§ **CHALLENGE 1**: Which fishing waters are named in the carp fishing excerpt below?

--- Start of EXCERPT ---

It is a fact that more and more bait is generally introduced as free feeds into our carp waters each year and the pure volume of bait application from ever more anglers has obviously produced steadily rising fish weights. Added to this have been the effects of global warming and consistently milder winters, improvement of natural carp food stocks, and other factors which mean ordinary carp anglers can achieve the kind of catches we would never have dreamt of being possible. Having met a number of former British carp record holders has been very interesting indeed. Years ago thoughts of carp over sixty pounds only existed in the totally inspiring book by Peter Mohan called I think Cypry the carp (As in Cyprinus carpio.)

It is mind-blowing to me how the world of carp fishing and the opportunities available to any carp angler have evolved to what they are today. Having myself hooked and got to the boat a carp of about 82 pounds at Rainbow lake in France in 2006, it is very easy to contemplate a world record over 100 pounds for someone soon from a different water.

It took me over 30 years of carp fishing at an estimated 150 plus different carp waters to find myself at Rainbow lake. And to be honest the place was not exactly my idea of an idyllic carp water, (just like fishing at Darenth big lake was not either and not my style at all,) but I'm very lucky to have experienced both these famous waters.

I guess that's why I never actually booked to fish Redmire years ago, when I discovered it was simply not the same place it had been at the height of its fame and I did not want to break the spell of its romanticism in my minds eye. The energetic aura of a fishery is something I feel is very important and I have an old carp lake within walking distance through fields from me where literally no-one but 2 old retired folks fish and this overgrown lost place has the perfect kind of atmosphere I revel in.

The fish there had reached 23 pounds at the time a fishing club gave up the lease for it 5 seasons ago. Now having gained permission to fish it from the farmer, it will give my carp fishing exploits new excitement and some much earned peace and tranquillity.

--- End of EXCERPT ---
--- Start of DATASET RECORDS ---

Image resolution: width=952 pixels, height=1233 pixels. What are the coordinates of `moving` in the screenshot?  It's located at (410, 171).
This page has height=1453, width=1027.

--- End of DATASET RECORDS ---
--- Start of DATASET RECORDS ---

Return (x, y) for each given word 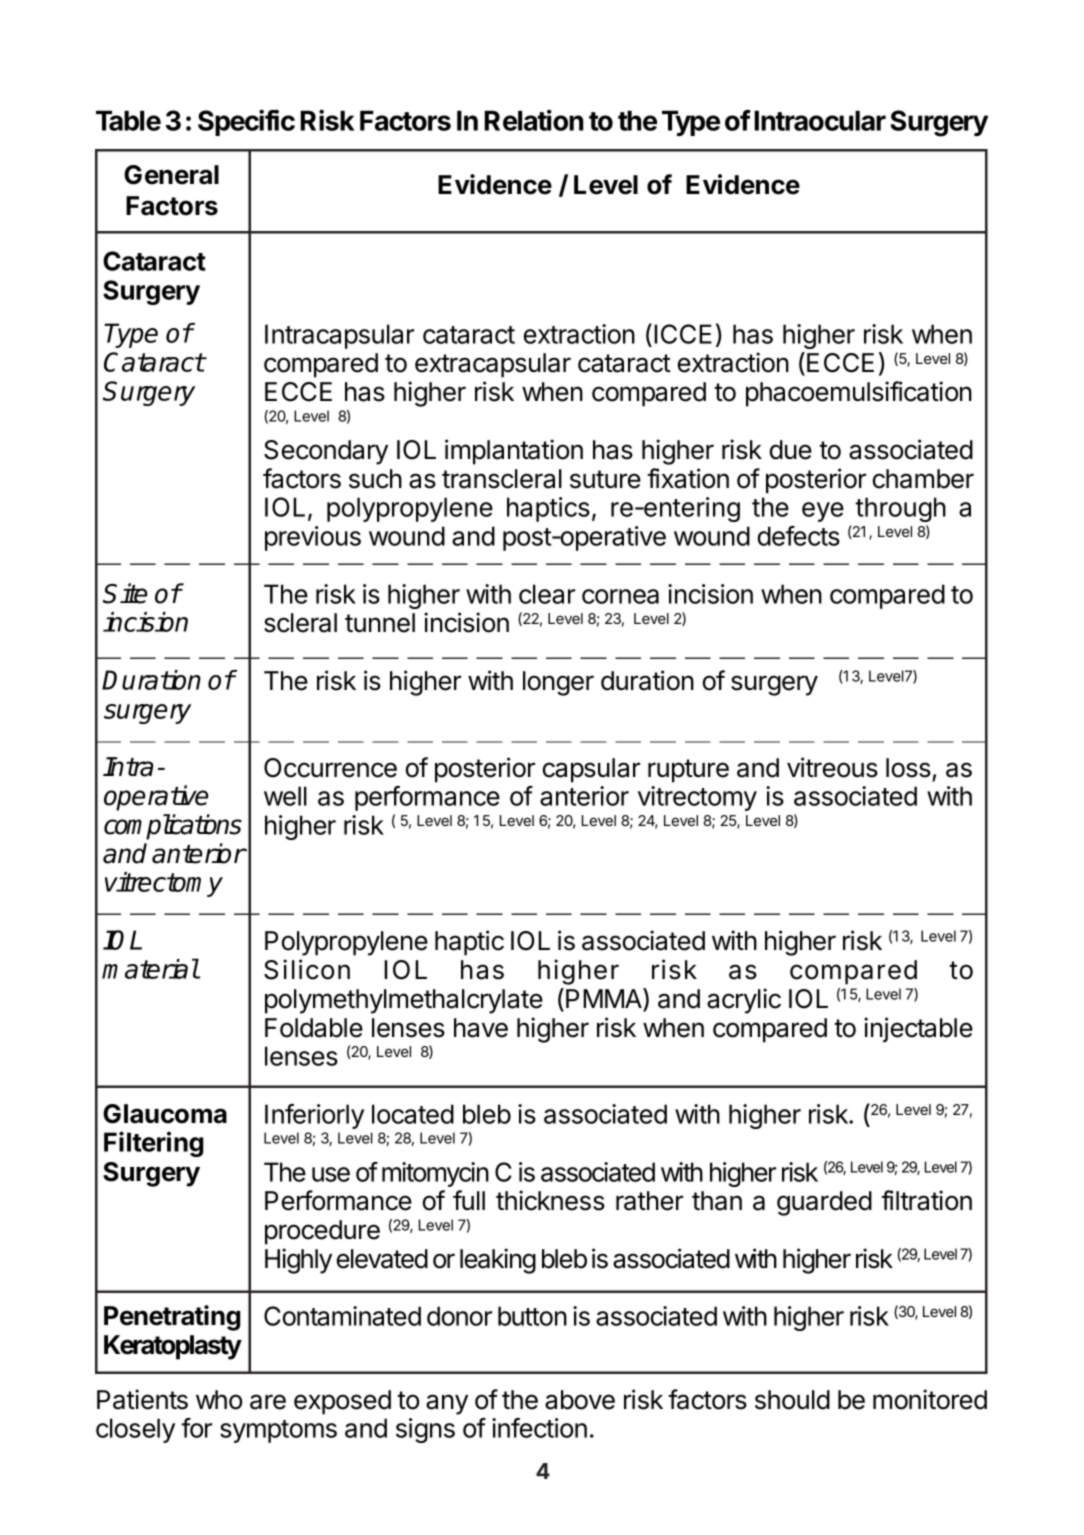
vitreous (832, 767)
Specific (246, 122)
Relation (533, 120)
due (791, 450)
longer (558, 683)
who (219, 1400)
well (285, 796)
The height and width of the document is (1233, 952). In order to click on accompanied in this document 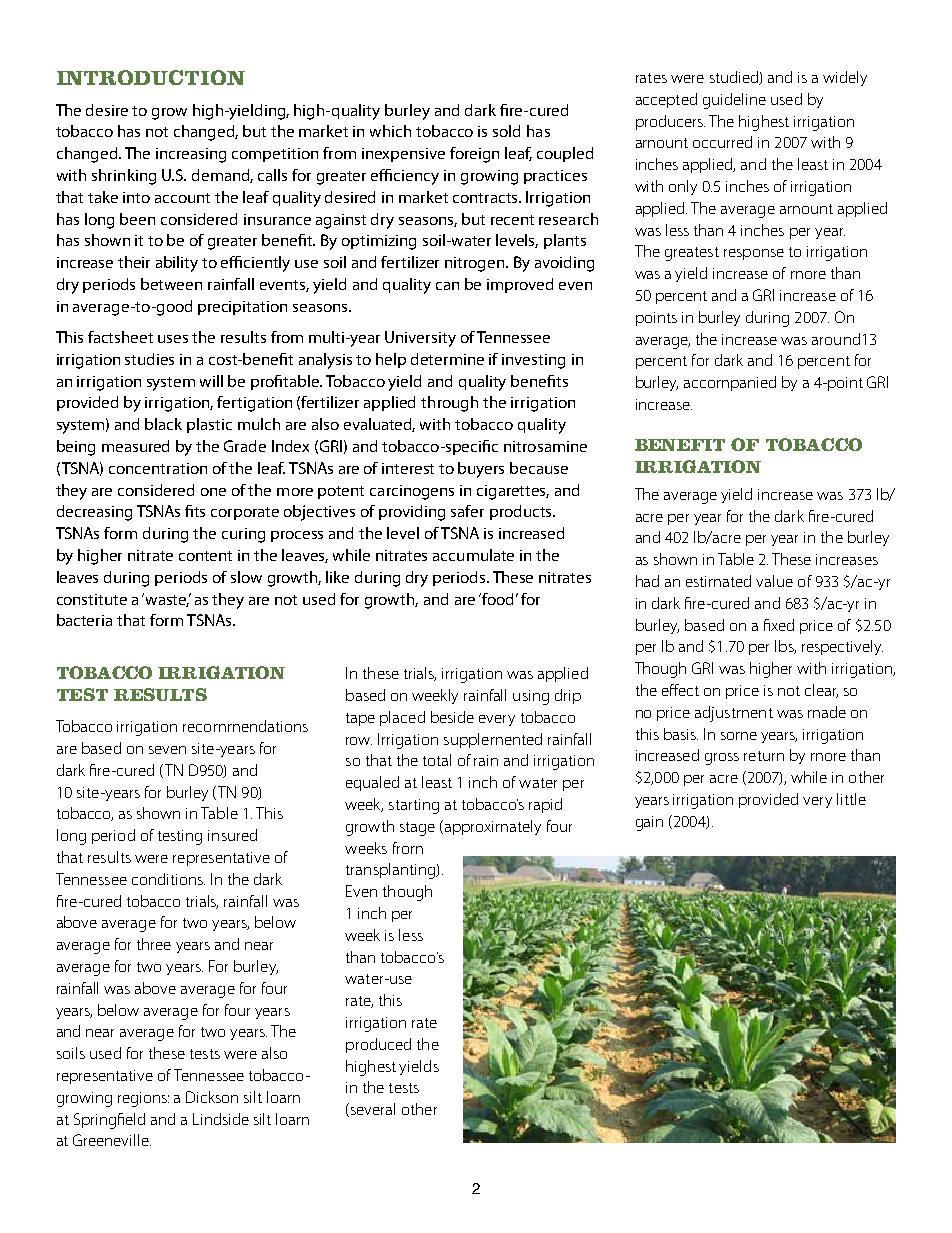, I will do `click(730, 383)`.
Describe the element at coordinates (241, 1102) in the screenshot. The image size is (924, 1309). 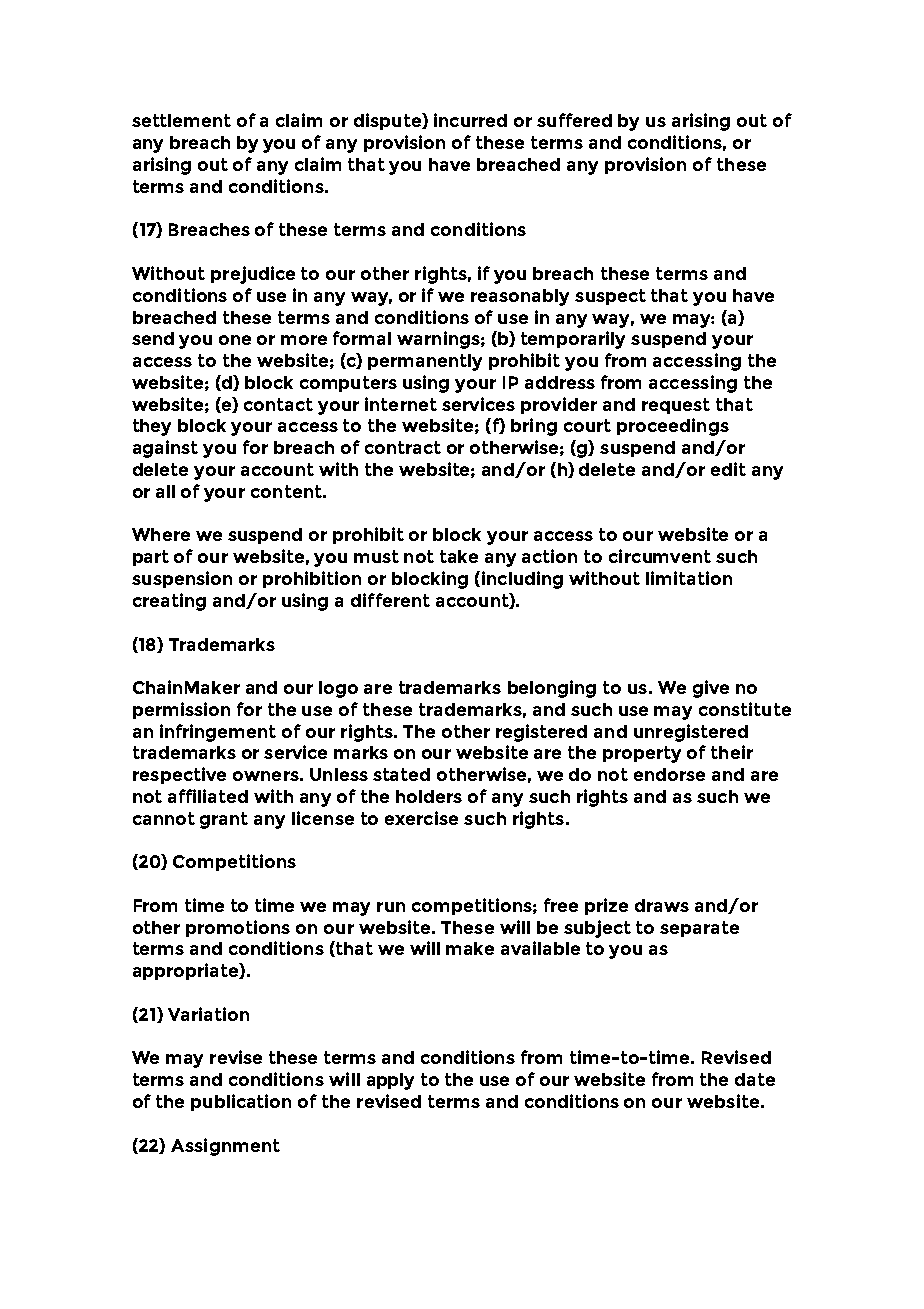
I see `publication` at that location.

--- End of DATASET RECORDS ---
--- Start of DATASET RECORDS ---

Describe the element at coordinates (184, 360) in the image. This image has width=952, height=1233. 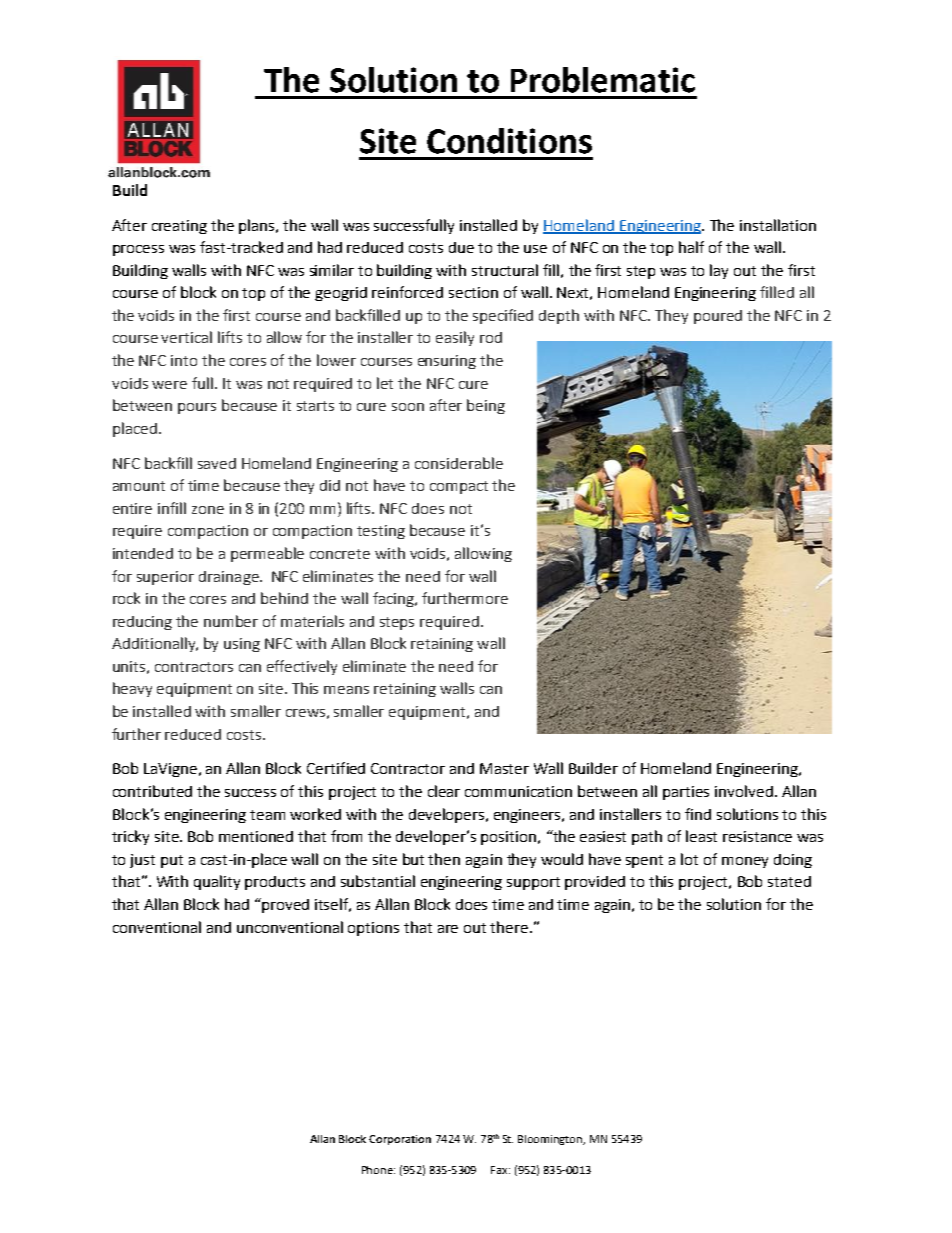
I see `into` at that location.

--- End of DATASET RECORDS ---

§ **CHALLENGE 2**: From the records, can you extract the lines from the one containing "Image resolution: width=952" through the one containing "This page has height=1453, width=1027.", inclusive, copying each line precisely?

§ **EXERCISE RESULT 1**:
- Rainbow lake
- Darenth big lake
- Redmire

§ **EXERCISE RESULT 2**:
Image resolution: width=952 pixels, height=1233 pixels. What are the coordinates of `moving` in the screenshot?  It's located at (410, 171).
This page has height=1453, width=1027.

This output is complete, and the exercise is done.